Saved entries
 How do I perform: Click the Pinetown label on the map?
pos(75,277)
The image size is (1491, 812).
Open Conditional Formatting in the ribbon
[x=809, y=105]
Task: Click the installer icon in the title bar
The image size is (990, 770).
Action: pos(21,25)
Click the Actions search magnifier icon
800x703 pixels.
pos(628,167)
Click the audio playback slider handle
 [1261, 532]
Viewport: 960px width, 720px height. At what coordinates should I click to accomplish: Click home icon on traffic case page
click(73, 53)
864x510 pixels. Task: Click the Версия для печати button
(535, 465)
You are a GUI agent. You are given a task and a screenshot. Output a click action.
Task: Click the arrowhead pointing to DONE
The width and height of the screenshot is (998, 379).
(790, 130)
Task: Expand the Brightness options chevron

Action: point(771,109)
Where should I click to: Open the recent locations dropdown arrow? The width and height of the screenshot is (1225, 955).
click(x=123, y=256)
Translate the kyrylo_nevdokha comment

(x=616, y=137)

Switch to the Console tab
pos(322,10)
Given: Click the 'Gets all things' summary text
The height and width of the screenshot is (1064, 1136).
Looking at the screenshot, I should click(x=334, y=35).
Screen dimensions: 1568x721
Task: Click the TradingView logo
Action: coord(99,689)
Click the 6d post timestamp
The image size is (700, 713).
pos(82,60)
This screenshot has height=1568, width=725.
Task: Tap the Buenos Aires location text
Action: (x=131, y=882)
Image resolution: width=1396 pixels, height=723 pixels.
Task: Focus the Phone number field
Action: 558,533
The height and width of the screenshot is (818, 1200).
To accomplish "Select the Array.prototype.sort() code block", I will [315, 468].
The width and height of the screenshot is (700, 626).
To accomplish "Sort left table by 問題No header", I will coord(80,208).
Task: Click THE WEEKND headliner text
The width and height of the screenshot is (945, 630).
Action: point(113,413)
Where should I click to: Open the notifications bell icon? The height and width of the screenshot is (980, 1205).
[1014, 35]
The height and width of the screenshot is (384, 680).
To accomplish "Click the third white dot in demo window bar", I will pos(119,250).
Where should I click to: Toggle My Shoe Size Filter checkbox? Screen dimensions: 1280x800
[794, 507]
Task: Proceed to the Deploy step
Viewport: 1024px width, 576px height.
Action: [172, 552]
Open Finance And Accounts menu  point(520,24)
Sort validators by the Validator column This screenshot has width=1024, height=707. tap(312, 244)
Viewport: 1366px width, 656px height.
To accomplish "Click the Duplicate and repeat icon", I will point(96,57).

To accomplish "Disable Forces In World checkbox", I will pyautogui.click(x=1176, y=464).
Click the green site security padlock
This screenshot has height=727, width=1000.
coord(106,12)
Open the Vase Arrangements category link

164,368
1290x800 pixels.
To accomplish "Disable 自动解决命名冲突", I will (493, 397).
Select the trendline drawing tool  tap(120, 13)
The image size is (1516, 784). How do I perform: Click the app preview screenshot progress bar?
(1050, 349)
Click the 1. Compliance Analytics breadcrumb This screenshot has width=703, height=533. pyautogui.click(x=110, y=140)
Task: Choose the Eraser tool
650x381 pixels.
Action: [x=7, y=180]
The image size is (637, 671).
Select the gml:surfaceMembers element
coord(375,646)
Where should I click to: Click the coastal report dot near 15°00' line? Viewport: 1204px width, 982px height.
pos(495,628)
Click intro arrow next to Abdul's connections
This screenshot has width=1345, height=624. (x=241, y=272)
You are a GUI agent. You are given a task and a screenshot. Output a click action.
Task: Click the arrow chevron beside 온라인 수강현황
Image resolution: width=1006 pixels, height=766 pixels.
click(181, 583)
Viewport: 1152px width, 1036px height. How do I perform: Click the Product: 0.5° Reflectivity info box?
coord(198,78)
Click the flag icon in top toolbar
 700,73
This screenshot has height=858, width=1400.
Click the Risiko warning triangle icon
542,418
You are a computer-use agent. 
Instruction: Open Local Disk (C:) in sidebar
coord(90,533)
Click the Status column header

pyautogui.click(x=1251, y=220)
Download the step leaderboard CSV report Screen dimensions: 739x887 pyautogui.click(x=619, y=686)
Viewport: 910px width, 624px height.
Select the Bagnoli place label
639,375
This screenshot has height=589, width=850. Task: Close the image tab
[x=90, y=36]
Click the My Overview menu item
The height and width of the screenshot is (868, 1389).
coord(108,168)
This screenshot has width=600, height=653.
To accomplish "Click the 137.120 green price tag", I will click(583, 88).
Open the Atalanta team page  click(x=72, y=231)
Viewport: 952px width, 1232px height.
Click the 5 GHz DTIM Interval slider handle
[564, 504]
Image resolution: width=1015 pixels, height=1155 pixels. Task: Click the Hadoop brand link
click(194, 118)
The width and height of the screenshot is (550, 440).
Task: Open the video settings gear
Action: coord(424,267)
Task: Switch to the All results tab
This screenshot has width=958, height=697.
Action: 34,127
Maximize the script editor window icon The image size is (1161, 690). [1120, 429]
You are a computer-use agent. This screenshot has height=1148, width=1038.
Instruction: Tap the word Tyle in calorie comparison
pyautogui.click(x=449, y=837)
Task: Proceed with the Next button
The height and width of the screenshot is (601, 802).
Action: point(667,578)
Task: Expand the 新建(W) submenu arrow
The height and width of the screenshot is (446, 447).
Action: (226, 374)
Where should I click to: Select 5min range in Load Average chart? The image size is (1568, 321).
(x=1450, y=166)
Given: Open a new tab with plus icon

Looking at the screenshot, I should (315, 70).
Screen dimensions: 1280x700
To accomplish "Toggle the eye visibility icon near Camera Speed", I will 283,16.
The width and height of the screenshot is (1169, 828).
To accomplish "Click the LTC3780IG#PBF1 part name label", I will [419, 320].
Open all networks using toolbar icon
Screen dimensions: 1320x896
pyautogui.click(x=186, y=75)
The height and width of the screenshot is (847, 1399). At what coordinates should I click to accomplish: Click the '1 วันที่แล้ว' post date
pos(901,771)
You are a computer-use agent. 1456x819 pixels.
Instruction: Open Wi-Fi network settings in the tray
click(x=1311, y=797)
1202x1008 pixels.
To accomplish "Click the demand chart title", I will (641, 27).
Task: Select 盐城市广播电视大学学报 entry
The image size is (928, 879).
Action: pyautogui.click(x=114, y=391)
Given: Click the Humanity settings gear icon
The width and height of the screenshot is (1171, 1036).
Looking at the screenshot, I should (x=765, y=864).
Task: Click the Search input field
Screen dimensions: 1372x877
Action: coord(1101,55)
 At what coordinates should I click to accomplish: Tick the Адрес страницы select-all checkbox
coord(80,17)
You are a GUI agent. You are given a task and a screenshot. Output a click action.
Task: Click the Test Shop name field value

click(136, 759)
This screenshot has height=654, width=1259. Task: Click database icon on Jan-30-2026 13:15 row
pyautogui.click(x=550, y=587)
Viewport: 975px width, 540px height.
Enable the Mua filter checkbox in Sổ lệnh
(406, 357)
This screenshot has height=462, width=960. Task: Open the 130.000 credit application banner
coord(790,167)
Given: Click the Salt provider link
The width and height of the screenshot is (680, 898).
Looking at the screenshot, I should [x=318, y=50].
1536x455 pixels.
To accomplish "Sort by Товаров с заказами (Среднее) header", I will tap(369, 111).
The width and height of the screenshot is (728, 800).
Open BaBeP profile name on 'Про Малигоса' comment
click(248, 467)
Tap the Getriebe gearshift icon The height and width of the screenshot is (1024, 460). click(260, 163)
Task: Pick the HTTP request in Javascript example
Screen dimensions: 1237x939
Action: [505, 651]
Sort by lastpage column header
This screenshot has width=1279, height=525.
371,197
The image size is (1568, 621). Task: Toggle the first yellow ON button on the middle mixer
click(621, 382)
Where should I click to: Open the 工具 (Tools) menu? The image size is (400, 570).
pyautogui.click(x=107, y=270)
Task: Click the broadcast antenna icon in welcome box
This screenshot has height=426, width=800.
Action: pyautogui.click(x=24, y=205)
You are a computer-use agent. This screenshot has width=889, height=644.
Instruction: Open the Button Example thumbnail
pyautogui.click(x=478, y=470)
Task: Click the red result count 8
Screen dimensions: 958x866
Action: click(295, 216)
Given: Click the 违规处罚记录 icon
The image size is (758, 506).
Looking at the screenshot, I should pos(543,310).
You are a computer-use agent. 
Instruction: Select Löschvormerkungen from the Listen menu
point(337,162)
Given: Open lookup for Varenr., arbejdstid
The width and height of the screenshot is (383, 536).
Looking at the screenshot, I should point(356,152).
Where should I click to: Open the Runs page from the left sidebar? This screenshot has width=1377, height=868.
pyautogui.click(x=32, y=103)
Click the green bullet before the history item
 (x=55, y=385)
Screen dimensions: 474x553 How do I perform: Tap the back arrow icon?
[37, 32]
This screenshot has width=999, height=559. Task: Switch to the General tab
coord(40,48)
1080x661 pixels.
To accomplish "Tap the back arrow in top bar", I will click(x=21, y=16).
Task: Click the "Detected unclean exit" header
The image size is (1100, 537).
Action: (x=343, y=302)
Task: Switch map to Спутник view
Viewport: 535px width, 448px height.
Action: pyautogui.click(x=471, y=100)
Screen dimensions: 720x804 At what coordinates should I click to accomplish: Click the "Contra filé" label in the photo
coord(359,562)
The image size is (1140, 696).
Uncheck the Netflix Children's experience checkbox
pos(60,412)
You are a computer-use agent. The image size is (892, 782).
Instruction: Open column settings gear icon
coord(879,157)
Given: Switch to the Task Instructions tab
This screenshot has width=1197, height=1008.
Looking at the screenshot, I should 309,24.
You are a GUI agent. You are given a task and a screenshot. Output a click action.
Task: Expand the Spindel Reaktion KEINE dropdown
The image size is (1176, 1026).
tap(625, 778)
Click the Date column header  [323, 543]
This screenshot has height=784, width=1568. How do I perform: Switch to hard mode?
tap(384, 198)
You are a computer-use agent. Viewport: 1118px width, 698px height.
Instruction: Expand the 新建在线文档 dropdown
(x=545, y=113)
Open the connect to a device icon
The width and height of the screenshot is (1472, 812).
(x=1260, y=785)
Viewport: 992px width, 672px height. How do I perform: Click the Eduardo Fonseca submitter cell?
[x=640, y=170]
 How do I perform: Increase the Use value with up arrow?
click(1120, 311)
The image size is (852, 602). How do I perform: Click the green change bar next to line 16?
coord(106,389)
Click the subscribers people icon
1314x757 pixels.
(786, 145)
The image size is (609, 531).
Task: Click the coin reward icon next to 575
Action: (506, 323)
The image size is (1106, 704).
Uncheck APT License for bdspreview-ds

**How to complete this task**
Go through the records above, find every line with the word "step", and list those lines.

**Written answer**
Task: Proceed to the Deploy step
Download the step leaderboard CSV report Screen dimensions: 739x887 pyautogui.click(x=619, y=686)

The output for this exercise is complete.